Savi provides the back-end portion of the system, including its SmartChain supply chain monitoring platform and its Asset Management application. Data captured from the RFID tags is transmitted to a local server, where Savi’s Universal Data Appliance Protocol (UDAP) makes it available to the SmartChain system (see chart). Savi developed UDAP to put supply chain data captured through a variety of technologies—such as different RFID readers, bar-code readers, and global positioning system (GPS) receivers—into a common format.

The site server then “cleanses” the data, Dierkx says. For example, if a forklift driver carries a load of pallets through a dock door equipped with a reader, realizes it’s the wrong door, backs out, and drives through a second door, the system will register those pallets twice. The server weeds out that duplication.

“The system has to be able to understand that those are the same goods with unique IDs, and confirm that they’ve gone out through dock door number two and onto a certain provider’s truck,” he says.

Once the local server aggregates and processes the data, it transmits that information, along with data from CHEP’s legacy management system, to Savi’s central server. Accessing that system over the Internet, CHEP’s managers can produce reports to help them understand how customers are using equipment. “If we want to get a record of where tag number 123 has been over the last 10 weeks, we just interrogate the system from that point of view,” Robson says.

Savi’s software can also automatically trigger an advanced ship notice (ASN), perhaps when a group of pallets passes through a dock door equipped with a reader, Dierkx says. When appropriate, a tag passing a reader might trigger an alert to prevent a worker from making a mistake.

“It could be something as simple as a red light by a dock door,” he says. If a worker carries a group of pallets to the wrong door, the system could detect the error and trigger the visual alert.

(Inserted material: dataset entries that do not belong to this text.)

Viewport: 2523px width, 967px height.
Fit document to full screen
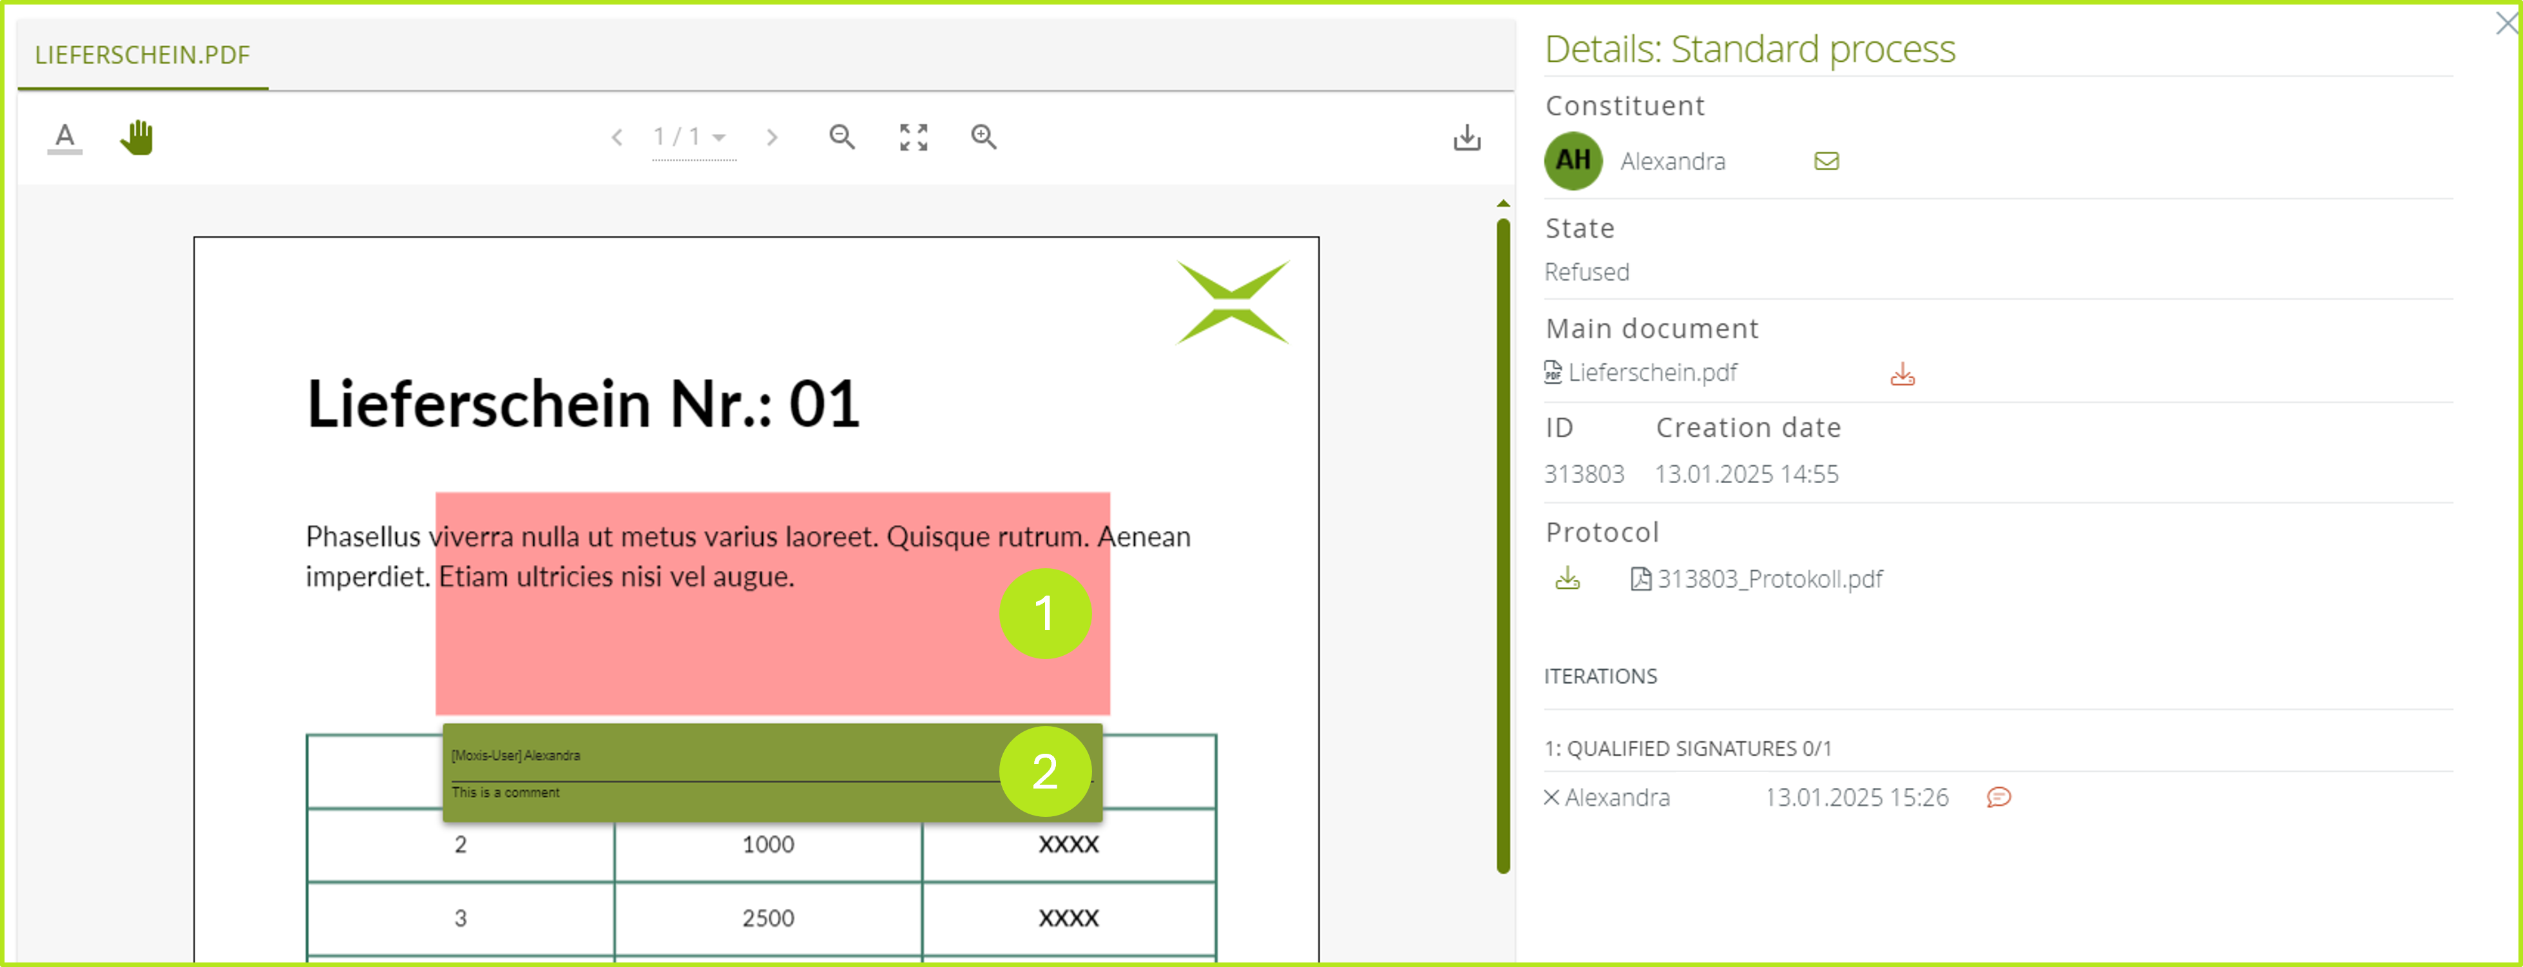913,137
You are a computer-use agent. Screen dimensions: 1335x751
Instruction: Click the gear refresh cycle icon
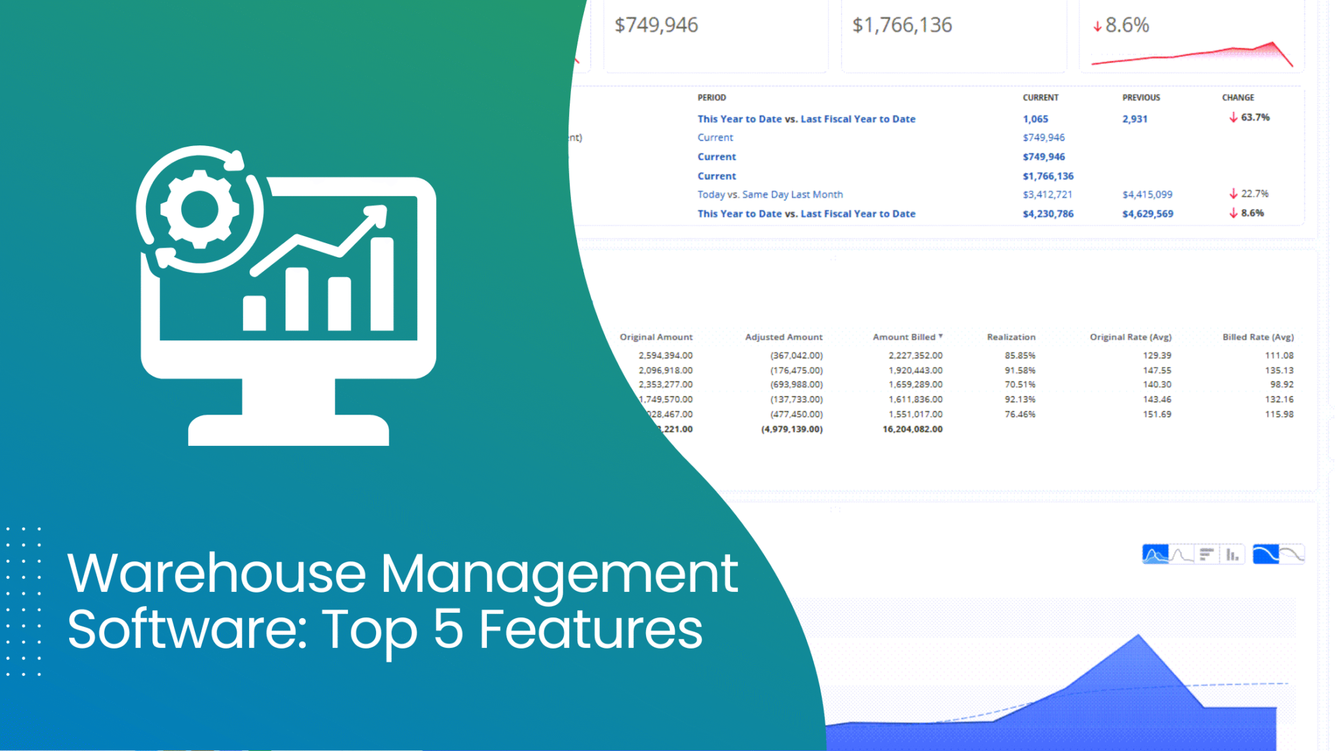[199, 209]
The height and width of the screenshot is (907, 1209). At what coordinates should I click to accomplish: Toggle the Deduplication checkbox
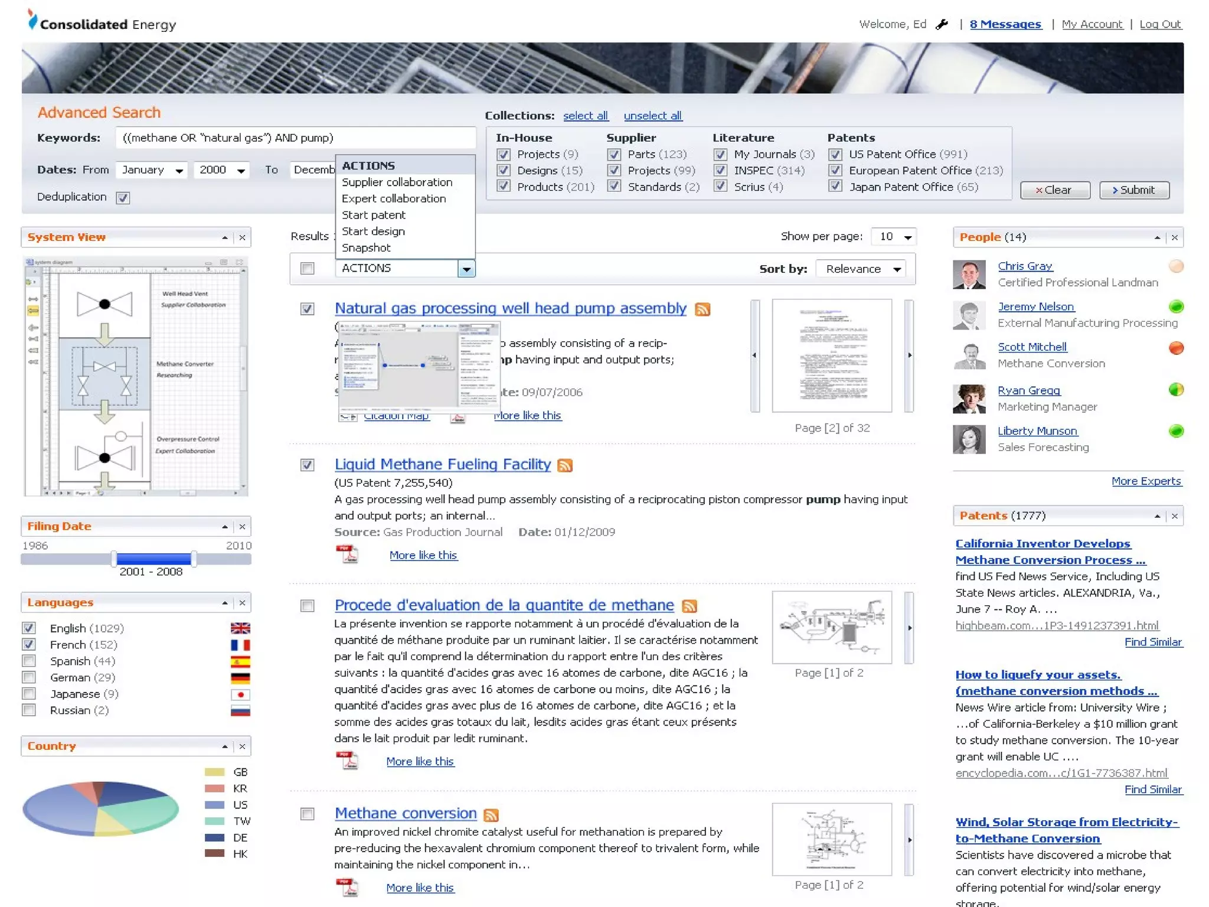(123, 198)
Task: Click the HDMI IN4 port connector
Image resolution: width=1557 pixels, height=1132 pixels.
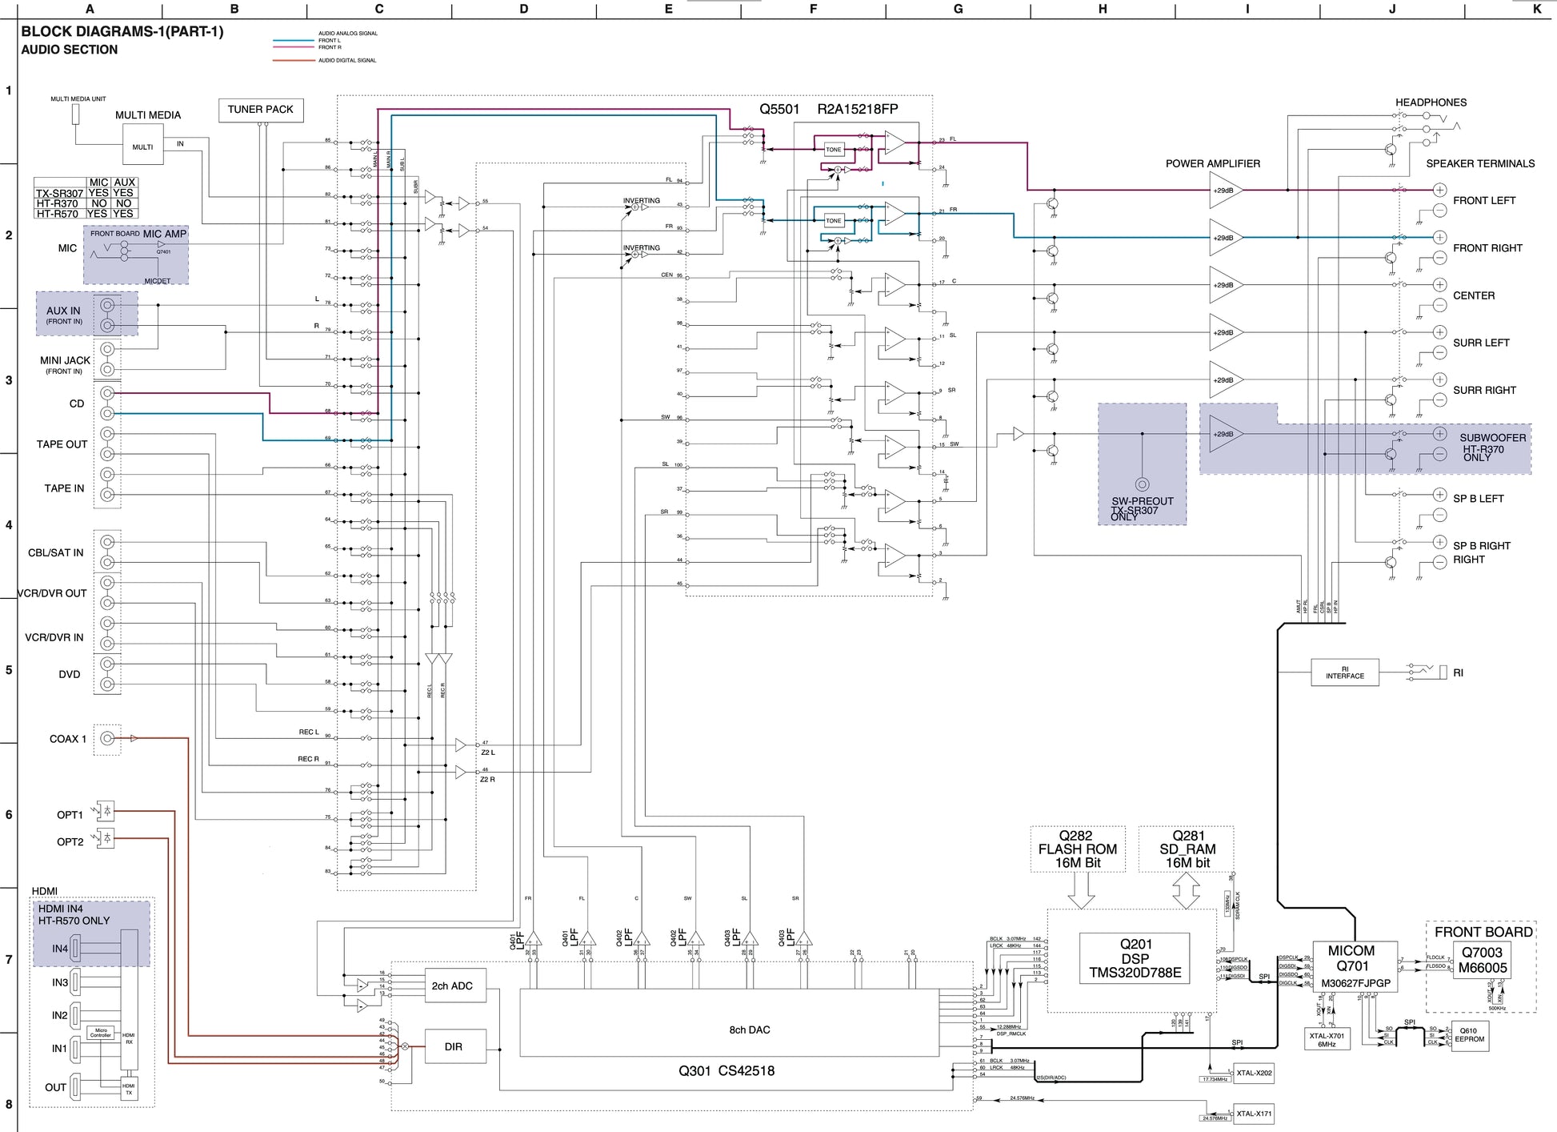Action: point(76,949)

CHEP plans to run this year’s pilot implementation in Florida for at least six months, and involve 10 to 20 of its customers, Robson says. The company expects to tag about a quarter of a million pallets.

Initially, CHEP will use Marconi readers to gather data from pallets as they leave four sites: a pallet manufacturer in Virginia that will tag new equipment before sending it to Florida; a CHEP depot near Orlando; and CHEP’s equipment collection points in two Wal-Mart DCs.

In the long term, CHEP might place readers in customers’ facilities as well as its own. “From that, we would begin to build a much more detailed picture of how the equipment pool operates in the field,” Robson says.

The main goal of the Florida pilot is to test the tags—which CHEP has not yet used—in combination with the Savi software. “This is the culmination of our assumptions on best-of-breed,” Robson says. “Certainly, we believe the Intermec/Marconi/Savi solution that we’re now working with is the best available in the market, but because it’s in a pilot context, we still believe there is further and better technology coming down the line.”

If the system performs as hoped, CHEP ultimately would like to roll it out to its more than 400 depots worldwide, Robson says. “But clearly there are a few triggers and boxes we’ve got to tick between now and then,” he notes.

In addition to the Florida pilot, CHEP and Savi are both involved in a project based at the Massachusetts Institute of Technology to develop open standards for using RFID and the Internet to help manage supply chains. Other members of the Auto-ID Center project include Procter & Gamble, Unilever, The Gillette Company, Philips, Johnson & Johnson, the U.S. Department of Defense, the U.S. Postal Service, and the Uniform Code Council.

The group has used tags to track pallets, linking the ID on each to a web address containing information about the pallet’s contents. Later phases will test the tagging of cases and cartons and, eventually, individual items. To make item tracking work for consumer goods, however, vendors will need to develop extremely inexpensive tags.

For tracking pallets, “our business case begins to make sense at one dollar a tag,” Robson says. “Different tag costs will be justified depending on what part of the supply chain you’re trying to track.”